DiSSCo / SDR

Specimen Data Refinery
Apache License 2.0
7 stars 0 forks source link

Document challenges found using incremental FDOs in workflows #59

Closed PaulBrack closed 1 year ago

PaulBrack commented 2 years ago

From #47 :

Another point for discussion: at the moment, every tool has openDS as input and code.py maps these to opends_properties. The drawback of this, is that every input variable needs to be munged into the openDS structure. Take for example, GEORG: this has locality text string input. For this to be run as a standalone tool on a spreadsheet of data, the spreadsheet would need to contain (or be converted to) openDS objects.

Would it be better for tools to accept the inputs they actually require? Instead of each tool converting the openDS into the inputs, we would have instead an openDS mapper tool, which would take the openDS input, define the expected outputs which would be plucked from the openDS JSON, and then feed these into the subsequent tool.

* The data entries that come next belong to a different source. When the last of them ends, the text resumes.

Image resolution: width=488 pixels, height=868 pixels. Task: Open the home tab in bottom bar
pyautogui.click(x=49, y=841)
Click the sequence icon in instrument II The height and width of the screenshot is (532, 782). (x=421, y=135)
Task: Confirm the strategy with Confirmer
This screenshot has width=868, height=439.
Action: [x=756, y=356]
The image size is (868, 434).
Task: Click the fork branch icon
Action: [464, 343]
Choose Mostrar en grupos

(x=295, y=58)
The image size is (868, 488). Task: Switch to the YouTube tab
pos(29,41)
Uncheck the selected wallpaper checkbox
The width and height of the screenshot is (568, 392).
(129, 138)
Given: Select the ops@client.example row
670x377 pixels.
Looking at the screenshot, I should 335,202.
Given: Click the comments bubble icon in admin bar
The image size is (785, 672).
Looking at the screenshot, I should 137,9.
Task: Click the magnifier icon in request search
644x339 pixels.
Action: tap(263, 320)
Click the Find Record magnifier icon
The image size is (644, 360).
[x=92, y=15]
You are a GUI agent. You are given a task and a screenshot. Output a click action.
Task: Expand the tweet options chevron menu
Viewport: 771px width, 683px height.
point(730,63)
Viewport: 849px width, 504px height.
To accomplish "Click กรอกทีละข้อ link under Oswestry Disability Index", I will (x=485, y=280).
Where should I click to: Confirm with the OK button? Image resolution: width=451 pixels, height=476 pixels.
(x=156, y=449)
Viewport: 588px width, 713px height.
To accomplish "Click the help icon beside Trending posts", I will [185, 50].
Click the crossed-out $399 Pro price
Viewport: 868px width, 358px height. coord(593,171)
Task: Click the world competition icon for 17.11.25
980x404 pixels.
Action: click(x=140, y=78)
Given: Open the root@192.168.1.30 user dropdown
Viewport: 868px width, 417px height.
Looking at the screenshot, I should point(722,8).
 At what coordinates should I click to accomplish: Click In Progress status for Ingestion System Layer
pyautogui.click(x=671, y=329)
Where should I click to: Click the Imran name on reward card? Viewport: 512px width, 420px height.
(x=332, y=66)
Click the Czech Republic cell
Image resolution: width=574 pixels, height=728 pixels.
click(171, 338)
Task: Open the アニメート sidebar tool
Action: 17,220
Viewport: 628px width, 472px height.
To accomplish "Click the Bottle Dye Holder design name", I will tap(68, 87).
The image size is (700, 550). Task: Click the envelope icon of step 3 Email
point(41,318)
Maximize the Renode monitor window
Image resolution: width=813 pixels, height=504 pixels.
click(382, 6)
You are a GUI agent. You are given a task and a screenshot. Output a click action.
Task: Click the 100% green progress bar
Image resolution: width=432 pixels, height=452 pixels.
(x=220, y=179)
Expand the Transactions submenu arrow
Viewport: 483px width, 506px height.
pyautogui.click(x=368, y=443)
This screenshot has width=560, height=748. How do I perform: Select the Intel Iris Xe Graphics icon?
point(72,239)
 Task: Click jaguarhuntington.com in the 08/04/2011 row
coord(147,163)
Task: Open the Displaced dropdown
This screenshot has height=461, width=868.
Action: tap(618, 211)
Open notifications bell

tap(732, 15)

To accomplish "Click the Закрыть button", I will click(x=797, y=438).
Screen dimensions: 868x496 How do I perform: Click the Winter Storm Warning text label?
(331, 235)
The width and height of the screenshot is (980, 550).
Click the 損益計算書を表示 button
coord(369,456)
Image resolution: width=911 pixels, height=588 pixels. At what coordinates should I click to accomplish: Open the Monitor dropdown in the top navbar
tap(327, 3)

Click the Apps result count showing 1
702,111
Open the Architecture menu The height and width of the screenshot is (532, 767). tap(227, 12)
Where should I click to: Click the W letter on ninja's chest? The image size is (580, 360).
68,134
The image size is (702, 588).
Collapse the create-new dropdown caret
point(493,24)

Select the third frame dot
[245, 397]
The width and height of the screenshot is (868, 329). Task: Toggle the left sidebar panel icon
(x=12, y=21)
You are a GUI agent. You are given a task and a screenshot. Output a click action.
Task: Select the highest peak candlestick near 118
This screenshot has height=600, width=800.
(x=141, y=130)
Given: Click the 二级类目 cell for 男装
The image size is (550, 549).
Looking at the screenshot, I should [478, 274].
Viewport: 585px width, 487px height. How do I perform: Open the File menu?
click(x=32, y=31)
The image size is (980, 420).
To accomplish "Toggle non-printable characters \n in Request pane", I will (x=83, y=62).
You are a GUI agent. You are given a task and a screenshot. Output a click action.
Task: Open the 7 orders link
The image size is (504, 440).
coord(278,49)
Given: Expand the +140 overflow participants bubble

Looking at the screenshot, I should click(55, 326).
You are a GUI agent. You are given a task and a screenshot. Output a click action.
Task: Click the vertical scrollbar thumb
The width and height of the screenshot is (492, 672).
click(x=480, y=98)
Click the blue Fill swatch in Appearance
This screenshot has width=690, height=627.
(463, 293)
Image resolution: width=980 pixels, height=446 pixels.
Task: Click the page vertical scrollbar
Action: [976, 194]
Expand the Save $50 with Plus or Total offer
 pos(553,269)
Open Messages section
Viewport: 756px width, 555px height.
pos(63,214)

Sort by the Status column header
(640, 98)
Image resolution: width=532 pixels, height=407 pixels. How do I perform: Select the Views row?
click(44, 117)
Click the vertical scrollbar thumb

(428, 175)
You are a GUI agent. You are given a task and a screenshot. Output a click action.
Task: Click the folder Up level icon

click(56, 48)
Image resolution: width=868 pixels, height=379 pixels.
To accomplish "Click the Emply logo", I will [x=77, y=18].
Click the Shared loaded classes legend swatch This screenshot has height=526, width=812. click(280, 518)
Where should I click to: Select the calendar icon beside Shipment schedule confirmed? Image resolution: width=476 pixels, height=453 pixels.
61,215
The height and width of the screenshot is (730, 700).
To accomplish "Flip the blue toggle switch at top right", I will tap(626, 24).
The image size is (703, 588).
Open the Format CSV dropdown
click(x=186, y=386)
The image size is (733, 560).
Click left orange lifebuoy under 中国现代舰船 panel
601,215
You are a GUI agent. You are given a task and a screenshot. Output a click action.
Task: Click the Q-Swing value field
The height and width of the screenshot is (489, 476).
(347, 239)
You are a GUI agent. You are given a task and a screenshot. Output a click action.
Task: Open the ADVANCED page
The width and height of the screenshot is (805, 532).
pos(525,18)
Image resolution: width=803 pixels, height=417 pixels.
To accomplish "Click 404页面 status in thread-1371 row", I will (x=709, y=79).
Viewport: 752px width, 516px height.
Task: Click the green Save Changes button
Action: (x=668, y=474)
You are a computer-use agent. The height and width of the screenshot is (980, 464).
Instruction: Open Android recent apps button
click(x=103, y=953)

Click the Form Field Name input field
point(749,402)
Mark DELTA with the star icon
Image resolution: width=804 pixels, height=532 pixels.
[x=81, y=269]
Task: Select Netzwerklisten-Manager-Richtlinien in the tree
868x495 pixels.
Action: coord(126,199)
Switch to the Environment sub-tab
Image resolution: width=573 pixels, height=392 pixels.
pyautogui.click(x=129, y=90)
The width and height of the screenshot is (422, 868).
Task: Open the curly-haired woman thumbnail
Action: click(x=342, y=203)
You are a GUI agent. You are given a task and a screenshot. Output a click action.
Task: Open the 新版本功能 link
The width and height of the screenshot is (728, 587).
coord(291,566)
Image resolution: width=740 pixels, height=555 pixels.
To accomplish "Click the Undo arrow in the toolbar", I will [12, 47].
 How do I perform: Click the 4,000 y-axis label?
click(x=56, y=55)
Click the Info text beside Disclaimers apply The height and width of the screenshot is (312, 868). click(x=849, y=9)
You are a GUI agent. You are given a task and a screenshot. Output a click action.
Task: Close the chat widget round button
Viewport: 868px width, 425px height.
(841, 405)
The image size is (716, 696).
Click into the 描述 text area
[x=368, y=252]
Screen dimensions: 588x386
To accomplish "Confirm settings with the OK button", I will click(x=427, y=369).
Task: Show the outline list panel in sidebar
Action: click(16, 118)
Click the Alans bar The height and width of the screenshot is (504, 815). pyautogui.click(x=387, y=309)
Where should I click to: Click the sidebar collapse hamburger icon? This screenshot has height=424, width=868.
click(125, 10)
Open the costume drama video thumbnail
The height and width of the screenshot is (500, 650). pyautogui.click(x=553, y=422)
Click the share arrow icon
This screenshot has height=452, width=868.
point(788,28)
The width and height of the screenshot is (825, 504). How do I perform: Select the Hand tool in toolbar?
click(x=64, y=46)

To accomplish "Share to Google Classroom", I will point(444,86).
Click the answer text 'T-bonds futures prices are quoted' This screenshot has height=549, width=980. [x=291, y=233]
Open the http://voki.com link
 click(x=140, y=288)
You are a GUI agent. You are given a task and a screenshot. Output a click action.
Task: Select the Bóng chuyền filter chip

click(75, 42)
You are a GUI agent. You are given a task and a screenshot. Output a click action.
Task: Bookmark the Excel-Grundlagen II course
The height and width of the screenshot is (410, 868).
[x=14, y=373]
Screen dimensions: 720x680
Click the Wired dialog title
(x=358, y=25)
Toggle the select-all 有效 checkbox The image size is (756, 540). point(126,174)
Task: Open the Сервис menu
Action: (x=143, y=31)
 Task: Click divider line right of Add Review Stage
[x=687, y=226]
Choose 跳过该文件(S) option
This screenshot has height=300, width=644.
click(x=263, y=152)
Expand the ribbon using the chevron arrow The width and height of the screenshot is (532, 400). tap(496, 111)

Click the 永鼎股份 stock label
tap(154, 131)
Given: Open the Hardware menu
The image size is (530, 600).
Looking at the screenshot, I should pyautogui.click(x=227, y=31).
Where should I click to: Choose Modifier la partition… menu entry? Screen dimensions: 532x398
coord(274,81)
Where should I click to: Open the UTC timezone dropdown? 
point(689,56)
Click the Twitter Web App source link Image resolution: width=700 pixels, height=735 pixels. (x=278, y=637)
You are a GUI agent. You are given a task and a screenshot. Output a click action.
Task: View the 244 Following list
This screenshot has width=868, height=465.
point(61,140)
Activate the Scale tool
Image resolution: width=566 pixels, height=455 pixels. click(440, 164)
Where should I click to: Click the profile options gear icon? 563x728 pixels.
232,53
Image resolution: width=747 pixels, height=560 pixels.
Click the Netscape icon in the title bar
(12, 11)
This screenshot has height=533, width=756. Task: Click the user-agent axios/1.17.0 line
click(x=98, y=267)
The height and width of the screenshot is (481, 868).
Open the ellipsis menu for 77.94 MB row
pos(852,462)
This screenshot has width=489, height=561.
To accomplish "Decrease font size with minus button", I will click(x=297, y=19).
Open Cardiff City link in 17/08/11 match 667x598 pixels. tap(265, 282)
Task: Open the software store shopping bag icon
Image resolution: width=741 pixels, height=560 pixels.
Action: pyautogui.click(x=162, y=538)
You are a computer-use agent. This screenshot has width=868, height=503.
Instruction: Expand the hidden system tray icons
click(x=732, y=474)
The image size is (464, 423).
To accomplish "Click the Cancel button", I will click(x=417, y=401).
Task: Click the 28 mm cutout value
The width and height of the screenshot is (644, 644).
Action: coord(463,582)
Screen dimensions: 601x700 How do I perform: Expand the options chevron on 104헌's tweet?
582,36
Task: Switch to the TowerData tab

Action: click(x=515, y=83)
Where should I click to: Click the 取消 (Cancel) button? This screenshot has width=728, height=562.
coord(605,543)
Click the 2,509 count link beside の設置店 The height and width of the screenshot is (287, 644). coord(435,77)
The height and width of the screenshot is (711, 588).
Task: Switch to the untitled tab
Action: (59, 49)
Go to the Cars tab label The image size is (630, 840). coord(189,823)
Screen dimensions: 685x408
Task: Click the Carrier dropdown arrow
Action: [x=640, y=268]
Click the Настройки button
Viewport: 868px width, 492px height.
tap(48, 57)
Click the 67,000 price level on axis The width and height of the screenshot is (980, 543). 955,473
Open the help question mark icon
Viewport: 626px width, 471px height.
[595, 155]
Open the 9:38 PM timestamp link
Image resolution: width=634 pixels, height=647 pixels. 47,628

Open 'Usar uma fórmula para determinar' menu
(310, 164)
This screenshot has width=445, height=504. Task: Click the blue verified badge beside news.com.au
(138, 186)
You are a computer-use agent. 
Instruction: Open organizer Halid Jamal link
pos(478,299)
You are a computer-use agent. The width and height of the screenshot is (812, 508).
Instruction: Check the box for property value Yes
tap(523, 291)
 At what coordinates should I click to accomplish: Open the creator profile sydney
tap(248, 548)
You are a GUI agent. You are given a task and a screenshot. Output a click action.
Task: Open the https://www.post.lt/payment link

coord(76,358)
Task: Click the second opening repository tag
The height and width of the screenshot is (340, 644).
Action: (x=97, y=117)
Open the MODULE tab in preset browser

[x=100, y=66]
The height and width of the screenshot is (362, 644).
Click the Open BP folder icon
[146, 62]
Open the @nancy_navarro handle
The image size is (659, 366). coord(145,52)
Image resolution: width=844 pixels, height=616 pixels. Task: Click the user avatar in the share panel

So rather than openDS => tool we would have openDS => openDS mapper => tool.

Advantages: more in line with the way Galaxy is designed to be used. Also, there is a lot of code redundancy - each tool needs code.py to extract the openDS properties. Instead, there would be one tool that did this.

PaulBrack commented 2 years ago

Decided to leave this for now and reconsider in next milestone

Cubey0 commented 2 years ago

OK - works for me. Thanks for your responce.

PaulBrack commented 2 years ago

Writing proposed solution today

stain commented 2 years ago

We agreed to delay this till after the May 2022 deliverable.

Perhaps have two inputs/outputs of openDS (JSON only) and data (dataset of files, possibly an RO-Crate) to make data flow within Galaxy explicit rather than implicit for files not yet published with DISSCO (currently stored in a temporary directory within Galaxy).

If we move the common openDS processing to a pip installable module, then this could be used by a Galaxy wrapper per tool, and the tool (where appropriate) can be less openDS-aware, so that there in effect cuold be two wrappers, one that is passing openDS+data, and another wrapper that is doing the files natively - which is better for testing and use in other workflows.

llivermore commented 1 year ago

Also described on this slide: FDO Challenges Also here: Livermore, Laurence; Brack, Paul; Scott, Ben; Soiland-Reyes, Stian; Woolland, Oliver (2022): The Specimen Data Refinery: Using a scientific workflow approach for information extraction. figshare. Presentation. https://doi.org/10.6084/m9.figshare.21312345.v1

Need to write up for final report.